Alexander Arkadyevich Migdal (Russian: Александр Арка́дьевич Мигдал; born 22 July 1945) is a Russian – American physicist and entrepreneur, formerly at Landau Institute for Theoretical Physics, Space Research Institute, Princeton University, ViewPoint Corp, Magic Works LLC, and now at Migdal Research LLC.

Scientific career[edit]

Alexander Migdal made important contributions to the theory of critical phenomena, quantum chromodynamics and conformal field theory. As an undergraduate student he worked out (with Alexander Polyakov) the theory of the dynamical mass generation in gauge theories, commonly referred to as the "Higgs mechanism",[1][2] in the spring of 1965,[3] independently [3][4][5][6][7][8] of Robert Brout, François Englert and Peter Higgs.[9]

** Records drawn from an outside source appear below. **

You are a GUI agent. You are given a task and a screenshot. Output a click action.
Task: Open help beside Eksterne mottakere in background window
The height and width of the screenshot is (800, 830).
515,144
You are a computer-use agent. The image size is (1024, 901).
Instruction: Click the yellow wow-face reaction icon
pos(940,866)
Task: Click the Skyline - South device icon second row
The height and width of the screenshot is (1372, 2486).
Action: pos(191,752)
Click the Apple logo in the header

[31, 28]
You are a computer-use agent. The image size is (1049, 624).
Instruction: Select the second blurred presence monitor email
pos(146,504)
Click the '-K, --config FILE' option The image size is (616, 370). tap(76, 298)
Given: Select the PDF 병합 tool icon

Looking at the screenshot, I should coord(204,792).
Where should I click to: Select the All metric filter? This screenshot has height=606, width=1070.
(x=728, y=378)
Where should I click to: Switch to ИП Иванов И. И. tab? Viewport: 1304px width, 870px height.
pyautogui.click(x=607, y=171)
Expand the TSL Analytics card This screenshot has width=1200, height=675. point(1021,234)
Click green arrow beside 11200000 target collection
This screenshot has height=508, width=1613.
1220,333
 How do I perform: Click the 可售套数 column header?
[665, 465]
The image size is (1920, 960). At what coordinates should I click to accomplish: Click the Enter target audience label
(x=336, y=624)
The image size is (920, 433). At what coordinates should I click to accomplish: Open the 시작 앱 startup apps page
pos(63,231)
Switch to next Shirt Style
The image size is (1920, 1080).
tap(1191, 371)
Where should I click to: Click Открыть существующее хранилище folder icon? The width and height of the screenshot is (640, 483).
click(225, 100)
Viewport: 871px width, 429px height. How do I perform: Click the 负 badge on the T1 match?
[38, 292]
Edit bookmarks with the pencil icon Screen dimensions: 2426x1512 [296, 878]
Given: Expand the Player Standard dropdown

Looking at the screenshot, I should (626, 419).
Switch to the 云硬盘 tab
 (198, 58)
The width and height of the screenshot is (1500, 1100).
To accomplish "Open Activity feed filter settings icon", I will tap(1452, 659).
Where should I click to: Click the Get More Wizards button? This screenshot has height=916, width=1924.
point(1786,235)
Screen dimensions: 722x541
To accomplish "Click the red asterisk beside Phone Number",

In 1968 he published a paper (with Vladimir Gribov) which introduced (in the context of the Reggeon field theory) scale invariance with anomalous dimensions to be determined as eigenvalues of bootstrap equations of quantum field theory.[10] This work led to so called Migdal-Polyakov conformal bootstrap[11][12] which had profound influence and helped to make progress in the theory of critical phenomena as well as the theory of strong interactions.[13]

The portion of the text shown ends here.